OpenAI pauses ChatGPT’s Bing feature as users were jumping paywalls

ChatGPT’s “Browse” browser stirred up controversy recently when users realized it may give them access to paywalled content, leading OpenAI to temporarily disable the feature while they fix its loopholes. The news came after an alarming Reddit post revealed the feature had provided full access to a paywalled article from The Atlantic. It’s speculated that the technology might be able to ‘bypass’ payment implementation by using search engine optimization cached versions of pages.

OpenAI, the creator of ChatGPT, responded quickly to this issue and released a July 4th tweet relative to the disabling of its Browse feature. The post highlights how OpenAI is “doing right by content owners”, to prevent serious implications that follow data scraping for AI training. Similarly, for weeks, fear about data scraping stirred up a major scandal with Elon Musk citing it as the reason for new limits on tweets.
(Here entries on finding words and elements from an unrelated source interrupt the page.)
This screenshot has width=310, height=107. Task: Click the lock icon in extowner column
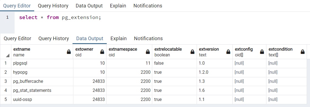click(x=102, y=52)
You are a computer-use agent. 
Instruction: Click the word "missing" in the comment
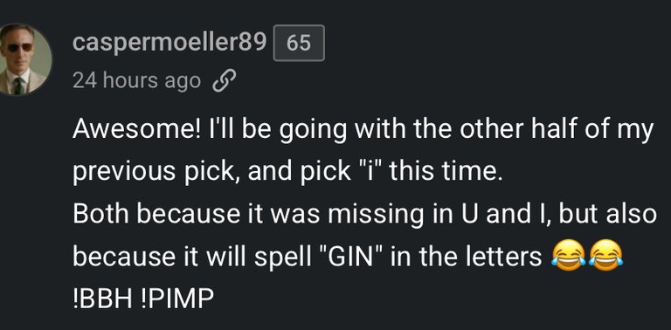click(377, 215)
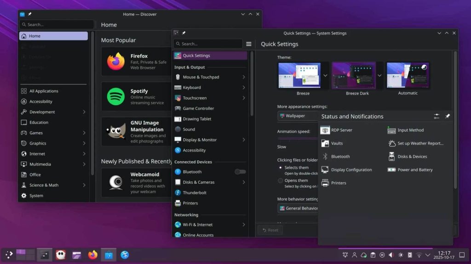
Task: Click the Wi-Fi icon in the system tray
Action: coord(419,255)
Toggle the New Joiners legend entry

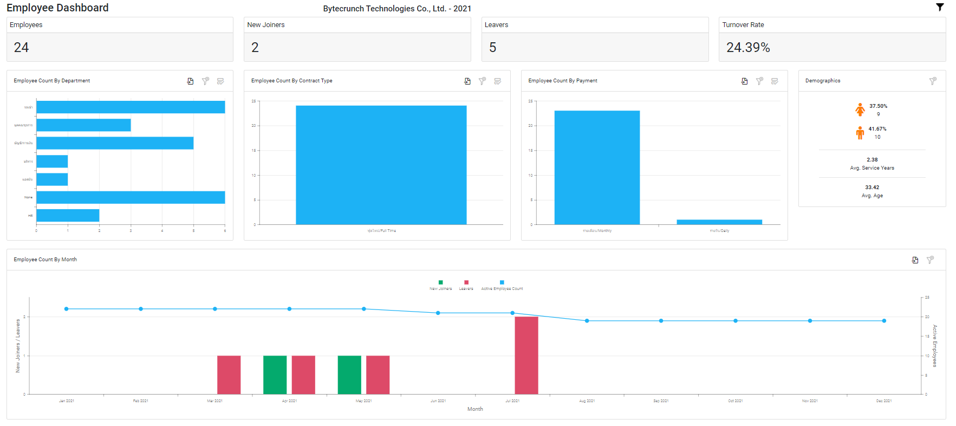440,285
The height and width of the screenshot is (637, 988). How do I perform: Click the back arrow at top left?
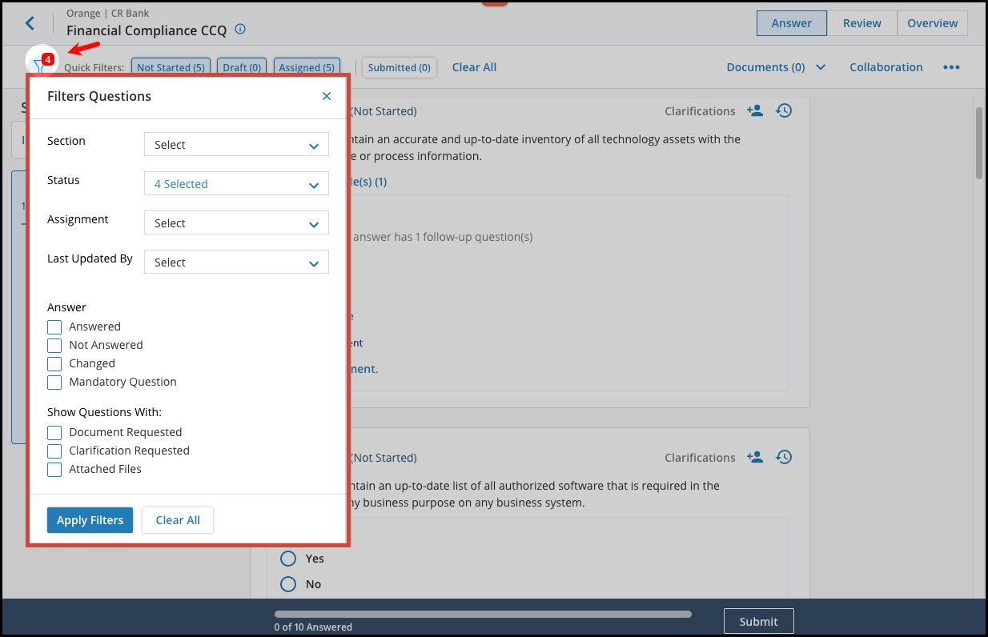click(30, 23)
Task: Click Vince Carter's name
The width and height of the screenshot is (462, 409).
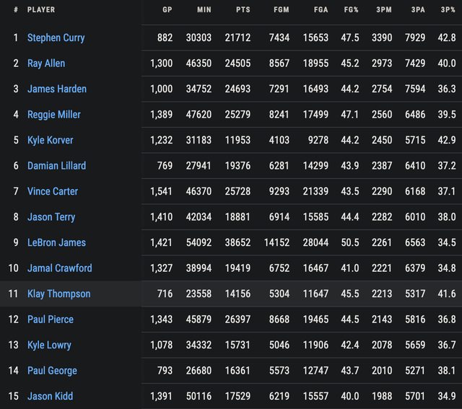Action: click(x=52, y=191)
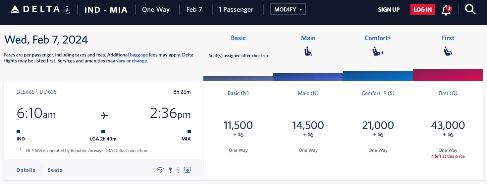Click the First class seat icon
The height and width of the screenshot is (184, 487).
coord(448,52)
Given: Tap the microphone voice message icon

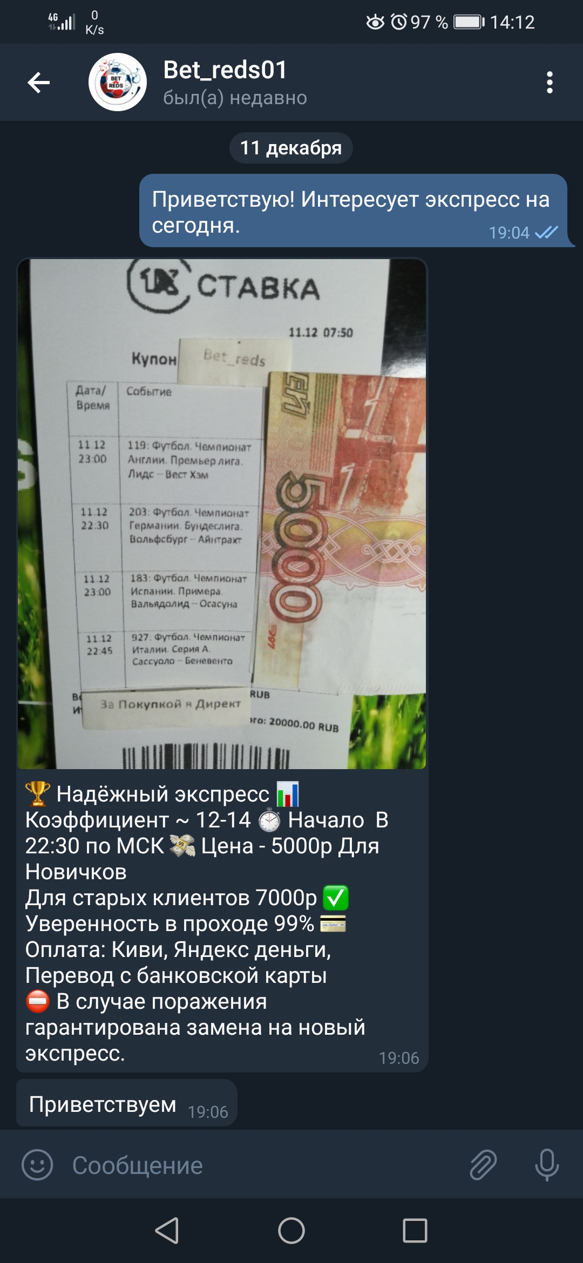Looking at the screenshot, I should coord(547,1165).
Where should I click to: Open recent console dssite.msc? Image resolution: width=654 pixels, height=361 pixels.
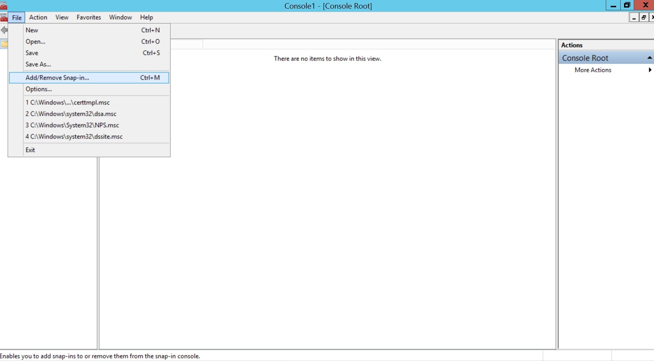[x=74, y=136]
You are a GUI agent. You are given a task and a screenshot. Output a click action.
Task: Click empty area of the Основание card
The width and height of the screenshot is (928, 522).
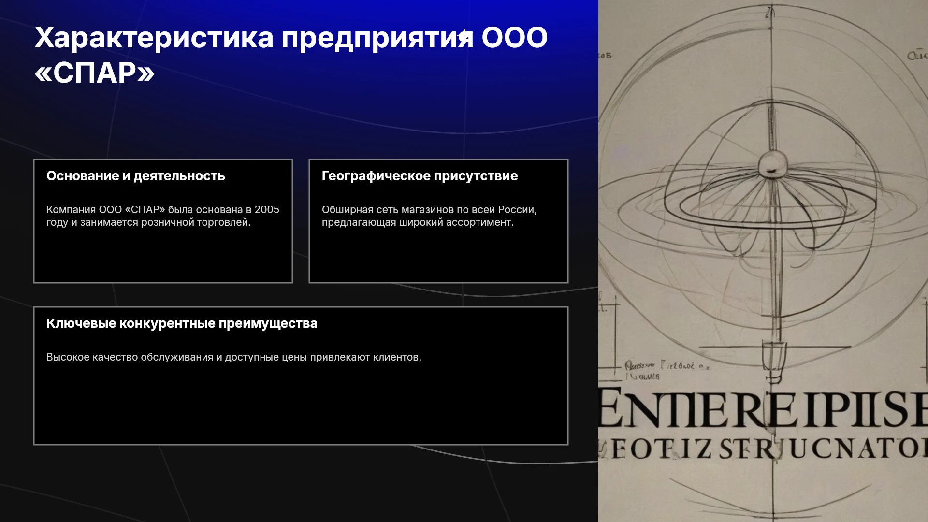163,255
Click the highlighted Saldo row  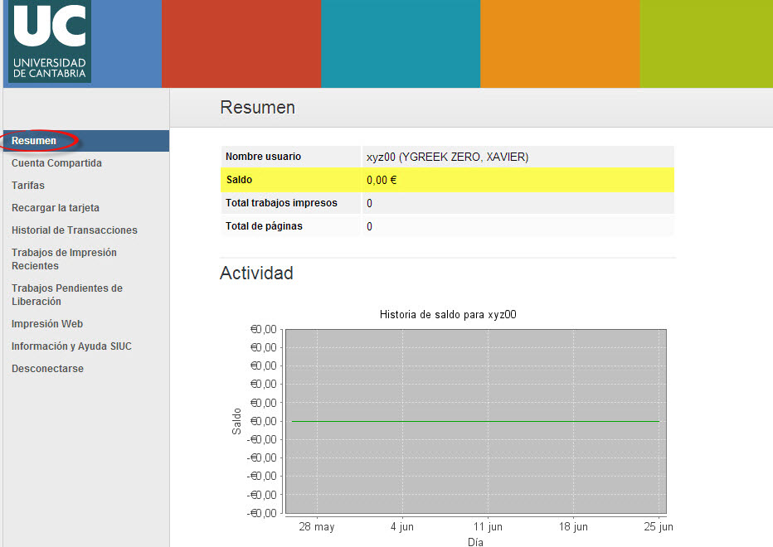coord(447,180)
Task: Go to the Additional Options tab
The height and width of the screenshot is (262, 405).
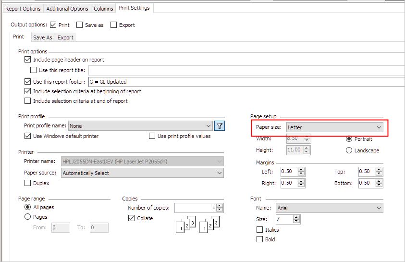Action: click(67, 9)
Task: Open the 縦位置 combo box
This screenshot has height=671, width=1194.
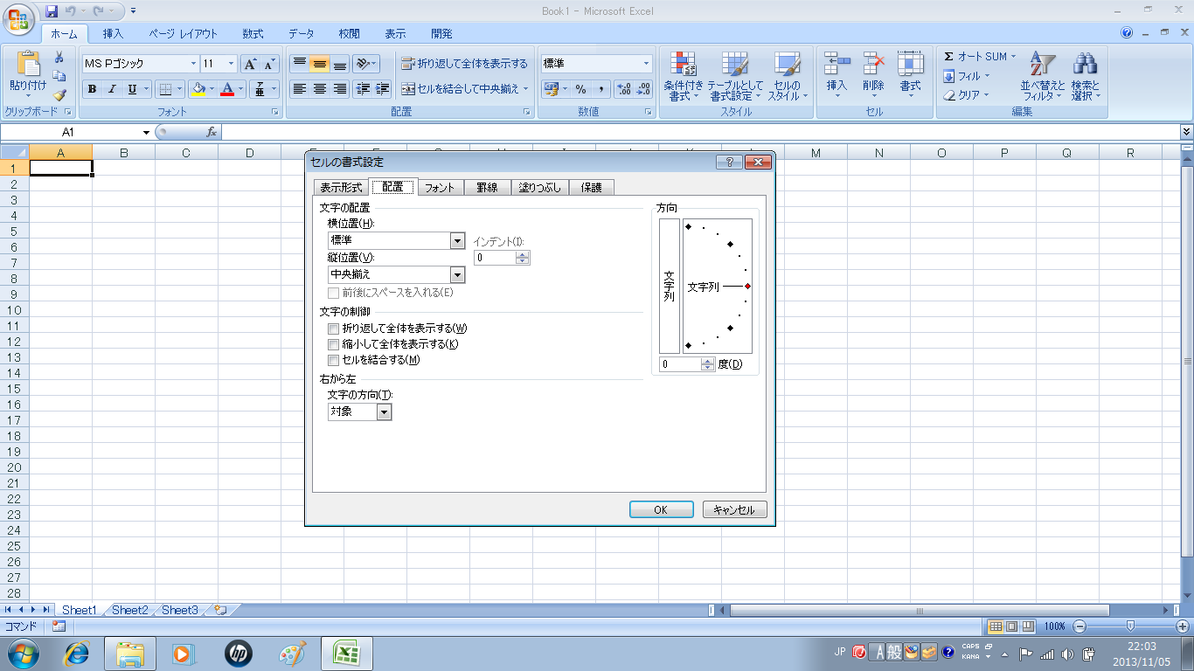Action: point(456,275)
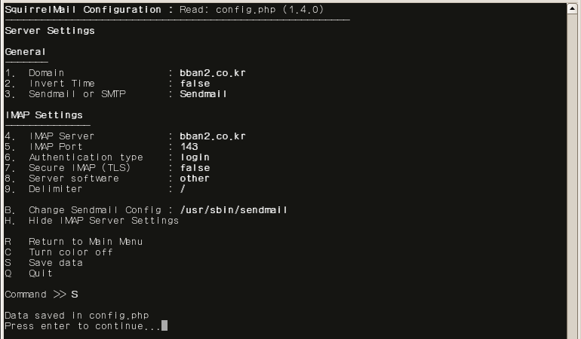Click the IMAP Server setting line

point(125,136)
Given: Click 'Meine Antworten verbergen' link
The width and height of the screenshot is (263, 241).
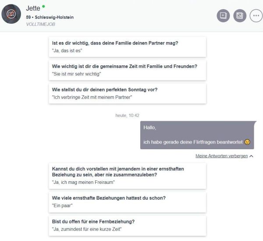Looking at the screenshot, I should click(x=221, y=156).
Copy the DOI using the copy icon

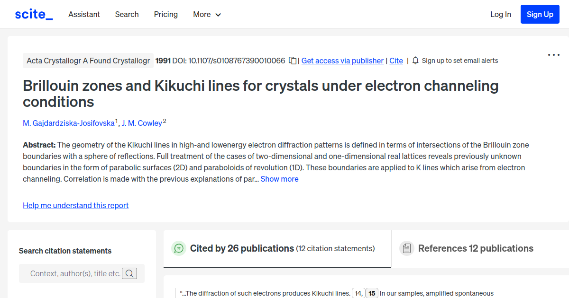tap(293, 61)
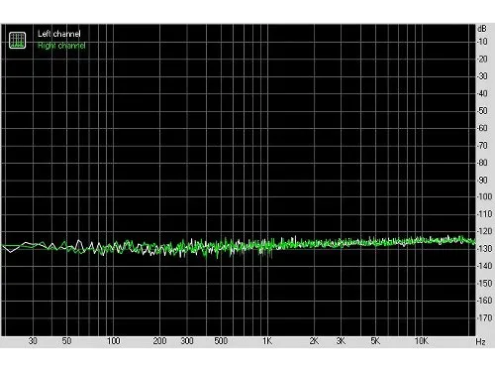Click the 5K frequency axis label
The image size is (495, 372).
click(x=375, y=341)
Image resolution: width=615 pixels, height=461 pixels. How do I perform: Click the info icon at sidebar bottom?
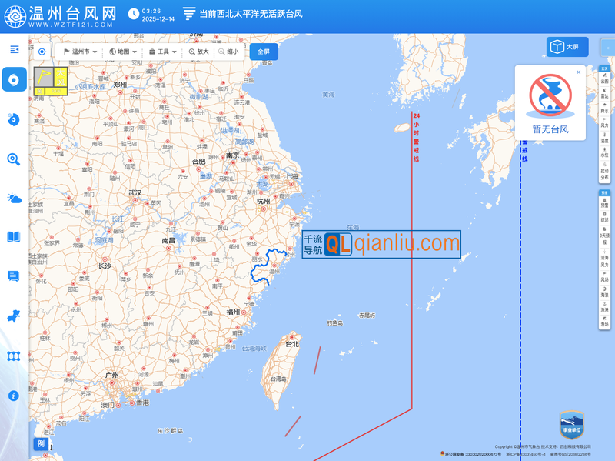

Ultimately, what this issue stands to show is the top priority of content owning companies to ensure proper payments and credit to creators at the end of the day, something which goes without saying for OpenAIt too, even ethrough its Beta testing phase. A class action lawsuit was filed back in June ―also connected to the usage of data scraping to train ChatGPT’s AI― drives forward accountability claims that are taken very seriously by AI developers.

Aside from unfavourable association, ChatGPL becomes more noteworthy, as showcased by recent edition of our Magazine (AI Eye: AI travel booking hilariously bad, 3 weird uses for ChatGPL, crypto plugins). Here it’ll be seen as a frontrunner in open sourcing tools and solutions with ethical conduct and assurance in payment, helping innovators stay updated and keep initiative.